A RWE irá colocar em funcionamento em Lingen, até ao final de 2026, uma capacidade de eletrólise de 200 megawatts; a partir de 2027, toda a instalação deverá produzir 300 megawatts. O hidrogénio produzido nas instalações de eletrólise da RWE cumpre os requisitos da UE para combustíveis renováveis de origem não biológica (RFNBO). Os clientes recebem certificados de sustentabilidade e podem, assim, contabilizar o hidrogénio para as suas metas de descarbonização.

«O intercâmbio precoce e o desenvolvimento conjunto do projeto com os primeiros clientes de transporte no âmbito do GET H2 compensaram», afirma Frank Heunemann, diretor executivo da Nowega. «Este início precoce e a colaboração construtiva geram impulsos importantes para a conceção do novo sistema global. Agora, entramos na fase prática da interação concreta entre os elementos.» No projeto de investigação GET H2 TransHyDE, as empresas já tinham adquirido as primeiras experiências nos últimos anos, que agora podem ser ampliadas na «operação real do sistema».

«A nossa perseverança está a dar frutos. Com este projeto realizado em conjunto, abrimos agora ainda mais as portas para uma transição sustentável e para um desenvolvimento orientado para o futuro do parque químico. Uma vez chegado aqui a Marl, o hidrogénio pode ser utilizado diretamente para satisfazer as necessidades da indústria. Ao mesmo tempo, a disponibilidade reforça a atratividade do local para novas instalações», afirma Thomas Basten, presidente do conselho de administração da SYNEQT. «A colaboração de longa data entre todos os parceiros tornou isto possível. Reunimos experiência, conhecimento e competências, lançando assim as bases para o necessário aumento da produção de hidrogénio.»
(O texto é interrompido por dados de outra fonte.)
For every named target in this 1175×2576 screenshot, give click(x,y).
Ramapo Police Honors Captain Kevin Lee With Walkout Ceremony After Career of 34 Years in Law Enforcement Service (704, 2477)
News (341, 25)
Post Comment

Outros projetos de condutas que se enquadram no núcleo GET H2 já estão concluídos ou em fase de implementação. Entre estes conta-se a nova conduta de 10 quilómetros, a ser concluída no final de 2025 pela OGE e pela Nowega, que liga Heek a Epe para a ligação ao reservatório de hidrogénio. A RWE Gas Storage West dará início, no final de 2026, ao enchimento do primeiro armazenamento comercial de hidrogénio em cavernas da Europa, que deverá entrar em funcionamento em meados de 2027. Para ligar mais clientes industriais, a OGE e a Nowega irão também, até 2027, converter uma conduta existente de Legden a Dorsten para hidrogénio e construir uma nova conduta de Dorsten a Marl. Além disso, já está concluída uma conduta com a qual a SYNEQT liga o parque químico de Marl à refinaria de Gelsenkirchen-Scholven.

Sobre a GET H2

O hidrogénio é uma das chaves para a descarbonização da indústria e de outros setores. A iniciativa, fundada em 2019, reúne mais de 50 empresas, instituições, associações e municípios que pretendem, em conjunto, lançar as bases para uma economia do hidrogénio sustentável na Alemanha. O foco centra-se no planeamento e na implementação concretos de projetos ao longo de toda a cadeia de valor do H2: desde a eletrólise, importação, transporte e armazenamento até à aplicação em diversos setores industriais.

Com o projeto GET H2 Nukleus, financiado pelo Governo federal e pelos Estados federados como IPCEI (Important Project of Common European Interest), os parceiros colocaram em funcionamento, em 2026, um dos primeiros projetos integrados de hidrogénio à escala industrial.